Better understanding the underlying processes involved in these various materials will help to optimize the development of stronger and lighter alloys on the ground.

DRUG METABOLISM
Dr. Timothy Hammond, Veterans Affairs Medical Center

This project will use a yeast-based experimental system to study cancer drug mechanisms and side effects at the cellular level. The space station environment alters the metabolism of yeast differently than ground-based investigations under the influence of gravity. Distinct results from spaceflight investigations supplement terrestrial research and provide novel information about critical cellular functions.

Almost 40% of human genes are also found in yeast, including genetic instructions ordering cells to grow and divide. ISS findings may lead to diversified uses for existing treatments (”drug repurposing”) as well as the development of new anti-cancer drugs.

OPTIMIZATION OF PROTEIN CRYSTAL GROWTH FOR DETERMINATION OF ENZYME MECHANISMS THROUGH ADVANCED DIFFRACTION TECHNIQUES
Dr. Constance Schall, University of Toledo

This investigation focuses on growing crystals of three proteins that are involved in Salmonella infection, peptic ulcer disease, and multi-drug resistance, as well as proteins that can serve as indicators of heart attack and liver disease.

Potential benefits from this investigation may include a better understanding of the function of these proteins as well as improved drug design based on the structure of proteins involved in disease.

RODENT RESEARCH-1
Dr. Samuel Cadena, Novartis

This project is a multi-user payload sponsored in collaboration with NASA and CASIS. The CASIS-sponsored portion of the payload will explore the molecular basis of muscle atrophy caused by extended microgravity exposure from spaceflight by examining a transgenic mouse model.

The Novartis goal will be to learn more about muscle wasting to help patients that are at risk for muscle atrophy.  Novartis will assess changes in mouse muscles including muscle mass, muscle fiber size and type (fast vs. slow), and protein/gene expression in in-flight, wild-type and transgenic mice compared with ground-based controls.

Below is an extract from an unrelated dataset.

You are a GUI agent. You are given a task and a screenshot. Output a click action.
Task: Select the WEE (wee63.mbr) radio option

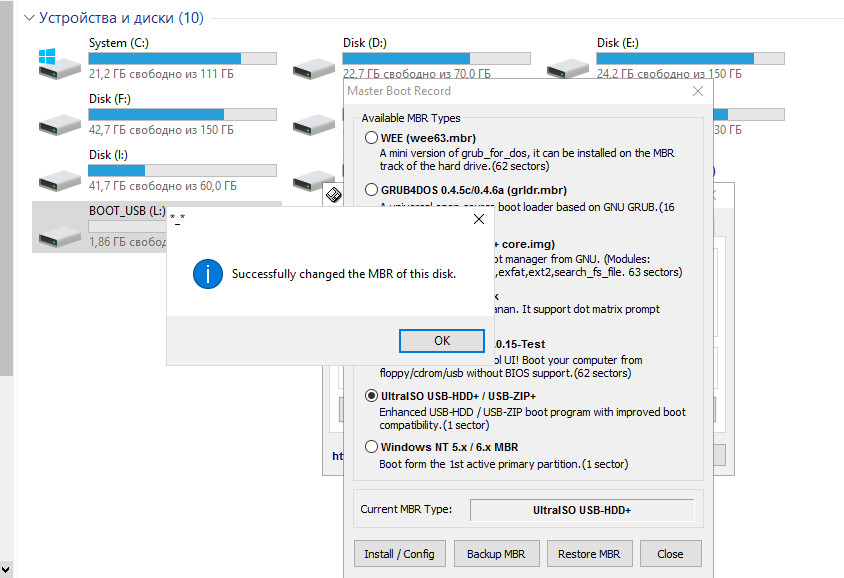pos(372,138)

The broader goal is to make use of the International Space Station as a laboratory for the discovery of novel molecular targets to develop treatments for patients afflicted by muscle loss in aging and chronic disease.

“Congratulations to SpaceX for their successful launch and berthing to the International Space Station, delivering a diverse set of CASIS-sponsored payloads,” said CASIS President and Executive Director Gregory H. Johnson. “From life and materials sciences, academic to commercial and advanced hardware capable of enabling groundbreaking discoveries, CASIS is continuing to broker inquiries capable of improving life on Earth.”